Ketamine acts as an uncompetitive inhibitor of NMDA glutamate receptors (Martin and Lodge, 1985). NMDA receptor hypofunction is associated with the neurobiology and symptomatology of schizophrenia, while glutamatergic neurotransmission has been essentially related to cognitive function and neuroplasticity (Frohlich and Van Horn, 2014; Piva et al., 2021).

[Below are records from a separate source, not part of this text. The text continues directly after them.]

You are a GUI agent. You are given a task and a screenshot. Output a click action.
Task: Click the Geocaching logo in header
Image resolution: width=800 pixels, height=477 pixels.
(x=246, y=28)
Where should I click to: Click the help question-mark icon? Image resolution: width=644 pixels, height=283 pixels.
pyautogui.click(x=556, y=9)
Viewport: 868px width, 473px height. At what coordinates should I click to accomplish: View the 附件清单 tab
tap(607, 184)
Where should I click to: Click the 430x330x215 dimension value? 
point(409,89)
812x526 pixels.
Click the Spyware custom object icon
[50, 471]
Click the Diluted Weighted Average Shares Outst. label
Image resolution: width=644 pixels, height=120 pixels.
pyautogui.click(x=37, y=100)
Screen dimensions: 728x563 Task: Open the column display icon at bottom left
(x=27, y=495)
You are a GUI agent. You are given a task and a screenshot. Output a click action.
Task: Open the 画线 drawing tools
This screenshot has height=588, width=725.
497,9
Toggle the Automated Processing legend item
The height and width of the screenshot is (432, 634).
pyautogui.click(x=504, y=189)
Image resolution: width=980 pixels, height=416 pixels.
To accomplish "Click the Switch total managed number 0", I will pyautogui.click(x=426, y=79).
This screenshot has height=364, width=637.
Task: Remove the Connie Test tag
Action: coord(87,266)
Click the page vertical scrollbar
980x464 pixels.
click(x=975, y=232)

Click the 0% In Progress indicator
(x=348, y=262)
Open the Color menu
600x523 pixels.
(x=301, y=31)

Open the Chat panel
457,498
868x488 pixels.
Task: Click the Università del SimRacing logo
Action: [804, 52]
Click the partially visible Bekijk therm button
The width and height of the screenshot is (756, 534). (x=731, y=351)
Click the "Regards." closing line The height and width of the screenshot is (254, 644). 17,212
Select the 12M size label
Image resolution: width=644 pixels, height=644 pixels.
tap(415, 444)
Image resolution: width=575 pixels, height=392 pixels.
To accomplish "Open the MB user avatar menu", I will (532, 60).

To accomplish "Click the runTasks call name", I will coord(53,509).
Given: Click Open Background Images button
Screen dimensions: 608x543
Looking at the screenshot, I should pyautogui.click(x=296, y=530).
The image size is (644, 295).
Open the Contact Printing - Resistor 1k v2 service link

Post-mortem findings from patients with schizophrenia, as well as preclinical studies link the disease’s biological substrate with impaired expression of glutamate receptors (Meador-Woodruff and Healy, 2000; Mueller et al., 2004; Benesh et al., 2020), which, in turn, is regarded as an index of neuroplasticity (El-Gaamouch et al., 2012; Brakatselos et al., 2021; Piva et al., 2021). In parallel, NMDA receptor inhibitors, including KET, have been shown to affect neuroplastic indices in a plethora of experimental models; these neuroplastic effects involve changes in the glutamate receptor status in terms of expression, subunit composition, phosphorylation state, and downstream signaling (Anver et al., 2011; Kamiyama et al., 2011; McNally et al., 2011; Izumi and Zorumski, 2014; Widman and McMahon, 2018; Piva et al., 2021). In particular, ERK1/2 signaling is involved in NMDA receptors downstream processes, and plays a pivotal role in the integration of neurotransmission events, the regulation of synaptic plasticity, and cognitive functions (Sun and Nan 2017; Albert-Gascó et al., 2020), while preclinical and post-mortem studies associate abnormal ERK signaling with schizophrenia manifestation (Kyosseva 2003). Furthermore, KET has been shown to affect ERK signaling in brain regions associated with the biological substrate of schizophrenia (Ahn et al., 2006; Bharne et al., 2016; Nygard et al., 2017; Meng et al., 2020). Although there are many studies investigating the effects of acute or repeated KET administration (Becker et al., 2003; Trujillo et al., 2008; Nikiforuk and Popik, 2012; Sampaio et al., 2018), there is no consensus on a specific experimental pattern for approaching schizophrenia and linking symptomatology to neurobiology, while there is limited information concerning the impact of acute or repeated KET administration on neuroplasticity indices (Luo et al., 2020; Brakatselos et al., 2021; Piva et al., 2021).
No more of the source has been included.